Sunday, April 12, 2015

The illusion of full Inclusion Kavale and Forness

The Illusion of Full Inclusion is a series of essays about inclusion edited by James M. Kauffman and Daniel P. Hallahan. In it, Kenneth A. Kavale and Steven R. Forness wrote History, Rhetoric and Reality: Analysis of the Inclusion Debate. As I have read this book one rationale for full inclusion has appeared over and over- improving social acceptance of people with disabilities. The authors paraphrase a great deal of research saying that "findings generally revealed a tendency toward more tolerance with increased contact" (p. 247). We hear many heartwarming stories about people with disabilities achieving social heights such as prom king or a cheerleader prom queen. These stories hit the news with splash and we can say, "Look at what good inclusion has done for these wonderful kids."  We are depressed when stories about bullying of similar students hit the news. When the boy with autism invites his whole class to his birthday and no one shows up, we celebrate the community efforts to try and rectify the wrong. Unfortunately as the authors point out, research suggests that "simple contact with students with disabilities does not in itself result in more favorable attitudes and improved social acceptance" (p. 254).

Peers may tolerate the student with disabilities. They may countenance the idiosyncrasies that a child may have, but that does not mean they will accept him. My experience with my son bears this out. He was fully included for most of his education. Everyone in school knew him. They would say hi and he sometimes responded. Some would look out for him, let him sit with them for lunch and not tease him. No one invited him to a play date or birthday party. He never received a phone call from a peer. My son's teachers insisted he had many friends at school, but he could not name most of his classmates. There were other students with disabilities who were not tolerated by their peers. They were bullied, teased and left out. Merely being in the classroom and not treated badly does not mean you have friends.

Justifying inclusion on the basis of social acceptance is ridiculous. This is especially true of students who exhibit negative and/or socially unacceptable behavior. If you think back to your childhood, you will remember knowing who were the class brains and the class dunces. We did not have formal labels for these kids, but we know who was strong and who was weak at all manner of activities. To think that kids will not discern differences because they are in the same room is also misguided. Kids will know. We need to teach them that those differences are part of the human condition. That people have different strengths and weaknesses. That humans are valuable for the sake of being human. We can teach how to treat people, but tolerance should not be mistaken for friendship.
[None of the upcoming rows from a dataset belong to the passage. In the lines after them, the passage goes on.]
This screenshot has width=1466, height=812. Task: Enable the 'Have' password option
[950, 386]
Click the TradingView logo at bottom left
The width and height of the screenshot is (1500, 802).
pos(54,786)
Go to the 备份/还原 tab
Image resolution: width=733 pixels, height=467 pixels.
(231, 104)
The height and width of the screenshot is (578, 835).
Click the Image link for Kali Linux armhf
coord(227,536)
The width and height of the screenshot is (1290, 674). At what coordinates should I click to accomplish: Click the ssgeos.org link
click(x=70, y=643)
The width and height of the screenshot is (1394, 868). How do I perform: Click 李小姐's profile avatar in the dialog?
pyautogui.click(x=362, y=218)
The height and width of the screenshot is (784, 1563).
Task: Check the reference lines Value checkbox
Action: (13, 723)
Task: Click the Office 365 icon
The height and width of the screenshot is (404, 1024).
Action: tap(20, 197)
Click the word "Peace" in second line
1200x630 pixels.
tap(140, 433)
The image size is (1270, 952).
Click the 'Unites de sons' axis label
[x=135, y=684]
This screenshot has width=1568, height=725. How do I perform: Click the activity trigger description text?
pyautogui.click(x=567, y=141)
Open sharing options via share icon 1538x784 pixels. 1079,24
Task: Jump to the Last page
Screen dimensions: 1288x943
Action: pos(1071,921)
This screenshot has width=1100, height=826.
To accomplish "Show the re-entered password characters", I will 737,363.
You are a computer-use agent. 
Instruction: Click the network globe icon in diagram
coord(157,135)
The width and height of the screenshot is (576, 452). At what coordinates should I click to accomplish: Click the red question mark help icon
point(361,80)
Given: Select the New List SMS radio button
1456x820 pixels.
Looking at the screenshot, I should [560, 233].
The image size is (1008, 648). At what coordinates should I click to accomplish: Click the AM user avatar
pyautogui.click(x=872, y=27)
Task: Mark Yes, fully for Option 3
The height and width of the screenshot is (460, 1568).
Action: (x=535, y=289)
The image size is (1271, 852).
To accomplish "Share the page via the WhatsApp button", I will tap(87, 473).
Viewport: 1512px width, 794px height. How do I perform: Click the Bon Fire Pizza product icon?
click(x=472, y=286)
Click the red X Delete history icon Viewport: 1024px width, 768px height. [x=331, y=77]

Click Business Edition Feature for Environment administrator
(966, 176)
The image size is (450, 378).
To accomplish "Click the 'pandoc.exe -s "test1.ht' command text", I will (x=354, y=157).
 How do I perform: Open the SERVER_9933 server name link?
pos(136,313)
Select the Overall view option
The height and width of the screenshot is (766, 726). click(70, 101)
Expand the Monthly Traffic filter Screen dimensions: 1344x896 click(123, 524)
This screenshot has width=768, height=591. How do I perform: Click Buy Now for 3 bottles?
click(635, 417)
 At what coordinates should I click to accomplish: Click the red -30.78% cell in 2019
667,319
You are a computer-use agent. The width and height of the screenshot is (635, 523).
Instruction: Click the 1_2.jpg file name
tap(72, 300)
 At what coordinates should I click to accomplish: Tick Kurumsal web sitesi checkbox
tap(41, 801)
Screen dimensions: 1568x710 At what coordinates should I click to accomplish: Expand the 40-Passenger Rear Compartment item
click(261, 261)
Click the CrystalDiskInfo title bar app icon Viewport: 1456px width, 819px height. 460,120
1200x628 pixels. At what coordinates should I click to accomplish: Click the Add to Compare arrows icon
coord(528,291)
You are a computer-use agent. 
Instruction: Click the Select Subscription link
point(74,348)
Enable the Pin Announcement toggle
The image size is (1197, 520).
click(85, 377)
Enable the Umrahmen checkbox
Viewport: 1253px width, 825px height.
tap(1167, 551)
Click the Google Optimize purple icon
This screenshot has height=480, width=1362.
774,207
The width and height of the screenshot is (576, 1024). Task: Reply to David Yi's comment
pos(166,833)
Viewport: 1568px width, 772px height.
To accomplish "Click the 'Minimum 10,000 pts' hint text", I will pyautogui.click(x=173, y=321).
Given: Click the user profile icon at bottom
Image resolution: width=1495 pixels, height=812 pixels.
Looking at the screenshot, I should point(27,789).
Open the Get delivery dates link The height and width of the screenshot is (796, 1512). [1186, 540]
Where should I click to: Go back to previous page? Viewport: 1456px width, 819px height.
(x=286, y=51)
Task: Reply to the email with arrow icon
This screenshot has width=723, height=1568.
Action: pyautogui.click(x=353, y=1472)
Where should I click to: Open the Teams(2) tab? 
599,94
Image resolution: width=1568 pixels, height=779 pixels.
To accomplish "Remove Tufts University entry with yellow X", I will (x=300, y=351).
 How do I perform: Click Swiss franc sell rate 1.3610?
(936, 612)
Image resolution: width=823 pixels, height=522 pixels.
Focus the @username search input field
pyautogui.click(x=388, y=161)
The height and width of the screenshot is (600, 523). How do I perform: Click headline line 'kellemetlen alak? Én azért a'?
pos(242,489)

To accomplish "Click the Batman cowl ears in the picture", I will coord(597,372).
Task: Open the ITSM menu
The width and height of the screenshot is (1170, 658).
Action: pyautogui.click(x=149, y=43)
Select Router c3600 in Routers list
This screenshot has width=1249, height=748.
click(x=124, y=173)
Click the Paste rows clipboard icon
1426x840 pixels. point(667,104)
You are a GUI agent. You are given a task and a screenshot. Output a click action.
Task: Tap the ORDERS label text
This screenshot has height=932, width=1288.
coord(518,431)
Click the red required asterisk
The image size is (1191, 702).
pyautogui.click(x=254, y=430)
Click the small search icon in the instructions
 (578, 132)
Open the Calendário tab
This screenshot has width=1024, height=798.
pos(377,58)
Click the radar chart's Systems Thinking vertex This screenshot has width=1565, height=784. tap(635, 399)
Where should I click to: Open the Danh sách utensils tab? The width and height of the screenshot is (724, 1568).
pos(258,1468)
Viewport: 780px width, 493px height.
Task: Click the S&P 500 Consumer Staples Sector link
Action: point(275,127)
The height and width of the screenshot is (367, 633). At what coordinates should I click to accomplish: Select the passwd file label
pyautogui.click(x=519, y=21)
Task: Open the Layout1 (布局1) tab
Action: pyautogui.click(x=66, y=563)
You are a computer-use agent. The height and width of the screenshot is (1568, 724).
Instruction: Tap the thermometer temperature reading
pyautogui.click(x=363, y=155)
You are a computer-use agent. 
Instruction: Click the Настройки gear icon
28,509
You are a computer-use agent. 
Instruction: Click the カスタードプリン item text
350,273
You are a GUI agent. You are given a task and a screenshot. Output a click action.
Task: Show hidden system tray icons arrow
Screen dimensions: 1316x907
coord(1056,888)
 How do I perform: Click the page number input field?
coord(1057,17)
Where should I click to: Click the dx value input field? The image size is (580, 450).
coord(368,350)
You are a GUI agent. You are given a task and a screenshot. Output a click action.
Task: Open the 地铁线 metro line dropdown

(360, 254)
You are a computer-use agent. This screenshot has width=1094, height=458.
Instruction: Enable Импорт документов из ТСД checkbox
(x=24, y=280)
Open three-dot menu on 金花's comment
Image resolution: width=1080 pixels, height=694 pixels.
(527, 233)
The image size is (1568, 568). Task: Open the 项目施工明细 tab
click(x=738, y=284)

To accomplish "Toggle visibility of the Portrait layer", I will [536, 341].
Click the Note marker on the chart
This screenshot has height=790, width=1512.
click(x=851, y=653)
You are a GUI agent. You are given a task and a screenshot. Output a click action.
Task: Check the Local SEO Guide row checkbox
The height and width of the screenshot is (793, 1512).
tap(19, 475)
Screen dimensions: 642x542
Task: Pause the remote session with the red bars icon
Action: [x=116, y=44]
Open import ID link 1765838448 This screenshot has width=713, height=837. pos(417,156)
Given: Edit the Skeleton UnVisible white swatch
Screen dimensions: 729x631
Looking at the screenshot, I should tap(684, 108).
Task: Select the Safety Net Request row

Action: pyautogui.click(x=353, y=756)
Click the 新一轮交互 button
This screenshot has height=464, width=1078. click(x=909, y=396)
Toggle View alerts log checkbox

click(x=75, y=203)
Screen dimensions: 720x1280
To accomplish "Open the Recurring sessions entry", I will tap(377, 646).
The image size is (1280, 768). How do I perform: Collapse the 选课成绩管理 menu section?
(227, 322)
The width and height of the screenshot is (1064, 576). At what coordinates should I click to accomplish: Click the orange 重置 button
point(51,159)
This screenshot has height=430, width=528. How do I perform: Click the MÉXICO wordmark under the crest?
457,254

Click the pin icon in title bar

Yes, some students with disabilities will be friends of peers without disabilities, but just putting them in the same room will not make it so. We can facilitate acceptance and friendship but cannot require it. We cannot say that one setting is right for all people anymore than we can say that we will be friends with everyone we work with. Kavale and Forness have it right that any program that puts all students in one setting is misguided. These decisions need to be made on a case by case basis with input from parents, school staff and children. We need to not present parents with a Pollyannish view of inclusion. There are costs and benefits to it. Some students will thrive around typical peers, others will not. Peers may not become friends with those with disabilities. Some will. Some will see these students with differences as targets. Some will defend them. Others will simply ignore them.